En matière de loi, le bâtonnier évoquait une inflation législative, ce qui oblige les conseillers prud'homaux à s'adapter en permanence. Globalement, avez-vous assisté à une augmentation des droits des salariés, des entreprises, ou à un équilibre entre les deux ?
Ce n'est pas comme ça que je l'ai perçu. Mais la loi travail - puisque c'est celle qui m'a le plus marqué - a été un vrai attaque contre la prud'homie. Ce n'est pas en termes de droits, intrinsèquement, que certains auraient gagné ou perdu. C'est plutôt en matière de protection, de façon générale : comment on considère la relation de travail entre un salarié et un employeur ? Aujourd'hui, force est de constater - et le bâtonnier l'a très bien rappelé lors de l'audience solennelle - que l'État continue ce travail de sape à l'endroit de la prud'homie, comme si c'était un enjeu social. Les organisations patronales avaient fait le forcing pour appliquer un barême aux activités prud'homales, pour être rassurés, soi-disant, et développer leur activité. On voit que ça n'a aucun impact sur ce point. Et puis, si une entreprise veut être sereine, il suffit qu'elle respecte la loi. Une juridiction comme la nôtre, c'est très peu de taux d'appel. Donc, les parties, quand on rend un jugement, estiment que celui-ci est équilibré. L'État - notamment le président de la République, avec sa loi travail - a oublié quelque chose, notamment en "barêmisant" les indemnités prud'homales : derrière un salarié, il n'y a pas un numéro, mais une vie. Et quand il se fait licencier, au bout de trente ans d'entreprise, de manière injustifiée par un employeur, c'est une vie qui s'effondre. Quelqu'un qui, à 50, 55 ou 60 ans, perd son emploi, aura énormément de mal à en retrouver.
"L'évolution qui me choque le plus, c'est le manque de moyens de la justice"
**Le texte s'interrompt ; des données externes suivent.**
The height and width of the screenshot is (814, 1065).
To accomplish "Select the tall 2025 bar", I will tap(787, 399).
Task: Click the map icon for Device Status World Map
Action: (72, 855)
Cette réduction de vos compétences s'accompagne-t-elle d'une réduction des moyens ?
L'évolution qui me choque le plus, c'est le manque de moyens de la justice. Il y a un vrai problème de fond. Dans nos locaux, on le voit. On n'en est pas encore, comme chez nos collègues de Nîmes, à chercher des stylos, mais on voit la baisse des moyens. On mutualise des salles, on a dû se rencontrer aussi pour mutualiser nos moyens. Mon personnel de greffe est mutualisé avec le tribunal judiciaire. Beaucoup de nouveaux conseillers prud'homaux viennent d'arriver. S'ils n'ont pas l'accompagnement du personnel de greffes, ce sera très compliqué pour eux. Je crains, au final, la disparition, qu'on gère les prud'hommes comme un tribunal civil lambda, comme une infraction au code de la route, où salariés et patrons se présenteront pour se voir affectées des amendes sans écouter les dossiers. L'oralité des débats est notre spécificité, elle permet de donner l'avis du salarié et de l'entreprise.